Комендант, все еще держа Олимпию за руку, обратился к одному из них:
— Совет уже в сборе?
— Да, мой комендант.
— Сударь, — обратился комендант к Шанмеле, — я оставляю эту женщину под вашей охраной. Вам, — прибавил он, обращаясь к трем драгунам, — я поручаю этих людей. Отведите их в помещение, примыкающее к залу совета.
— Я там увижу моего мужа? — спросила Олимпия.
— Нет, сударыня, сейчас еще нет, но после вы его увидите.
— После? — вскричала она. — После чего? О, как меня пугают эти люди со своими мрачными недомолвками! Я хочу видеть его сейчас же, немедленно.
— Сударь! — умоляюще обратился к коменданту Шанмеле, предвидя мучительный приступ горя своей спутницы.
— Драгуны, — приказал комендант, — отведите их на маленькую галерею, да глаз с них не спускайте.
— Сударыня, — прибавил он, склонившись перед Олимпией, — повторяю еще раз: вы сами этого хотели. Помните, что я возражал. Помните, что, исполняя ваше желание, я уступил из опасения своим отказом причинить вам еще большее горе, нежели вы испытаете сейчас из-за того, что я согласился.
И он поспешно удалился.
Драгуны привели Олимпию, дрожащую, бледную, обессилевшую, вместе с трепещущим Шанмеле в тот самый зал совета.

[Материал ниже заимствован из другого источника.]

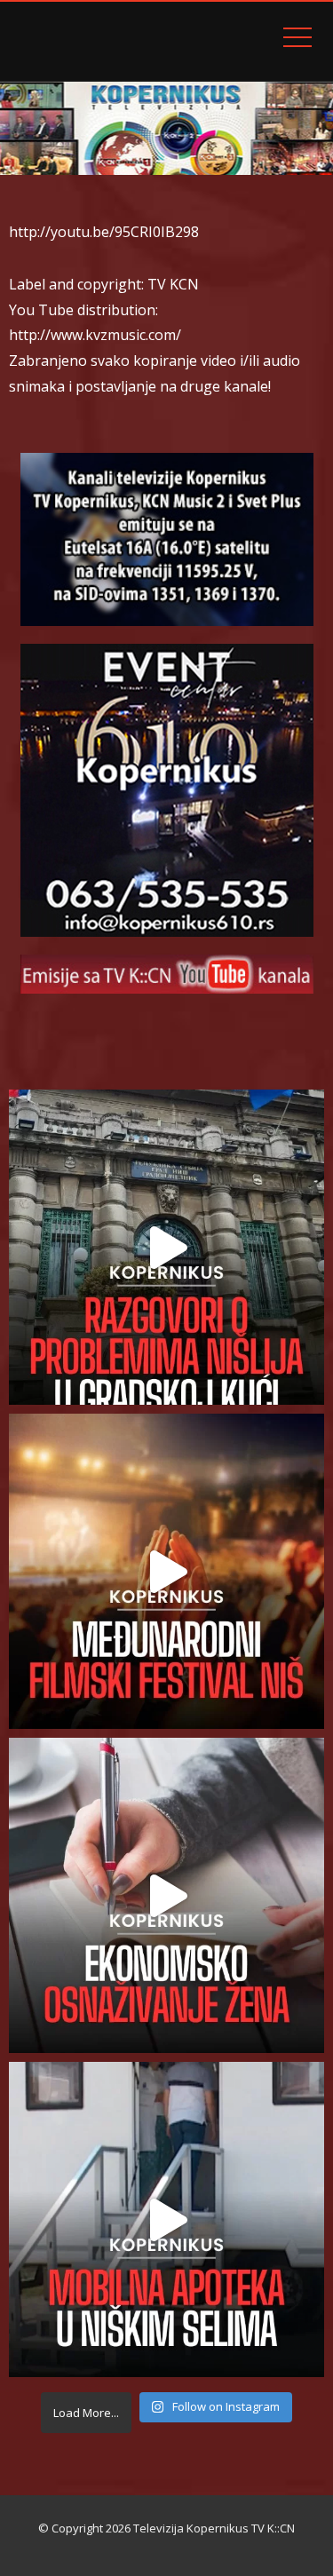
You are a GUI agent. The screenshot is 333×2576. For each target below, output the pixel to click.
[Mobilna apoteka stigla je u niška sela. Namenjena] (166, 2219)
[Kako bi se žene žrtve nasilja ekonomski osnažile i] (166, 1895)
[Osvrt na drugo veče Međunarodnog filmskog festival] (166, 1571)
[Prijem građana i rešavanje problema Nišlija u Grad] (166, 1247)
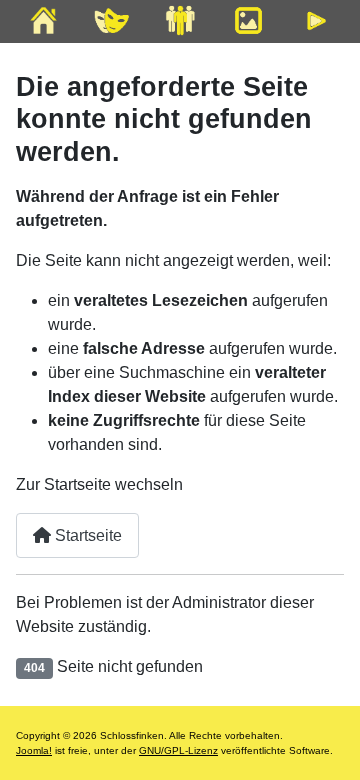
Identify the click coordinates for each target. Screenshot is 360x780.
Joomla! (34, 750)
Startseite (86, 535)
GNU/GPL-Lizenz (178, 750)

Тогда и начался для этих несчастных самый мрачный спектакль, какой только может выпасть в этом мире на долю любящих сердец.
В зале, старинном нефе с пилястрами эпохи Ренессанса, выщербленными от времени и умышленных повреждений, на возвышении находилось десятка два офицеров, одетых в красное и освещенных светом факелов, которые держали солдаты.
Комендант, войдя, занял место за длинным столом, установленным на этом возвышении, за которым председательствовал майор, исполняющий обязанности подполковника или полковника в случае их отсутствия.
Углы этого помещения терялись в потемках: казалось, темнота черными клубами опускается с высоты грубых и голых сводов.
Майор провел среди офицеров перекличку и записал число присутствующих.
Потом зловещим голосом он приказал:
— Приведите виновного.
Отворилась дверь слева от возвышения, и двое драгунов с саблями наголо ввели Баньера, одетого в черное и бледного, как восковая фигура.
— Обвиняемый, — вопросил майор, — ваше имя Баньер?
— Да, сударь.
— Называйте меня майором. Я для вас не сударь, а ваш майор.
Баньер молчал.
— Вы узнаете свою подпись под этим добровольным обязательством?
— Да.
— Вы признаете, что получили от двух младших офицеров следующее: пункт первый — лошадь.
— Да.
— Пункт второй — мундир.
— Да.
— Пункт третий — саблю и пистолет в седельной кобуре.
— Полагаю, что да.
— Все эти вещи вы продали?
— Я обменял их на штатскую одежду.
— Почему вы совершили побег?
— Я никогда не думал становиться солдатом короля. Обязательство подписал, чтобы выбраться из тюрьмы официала, куда меня заточили как беглого послушника иезуитов.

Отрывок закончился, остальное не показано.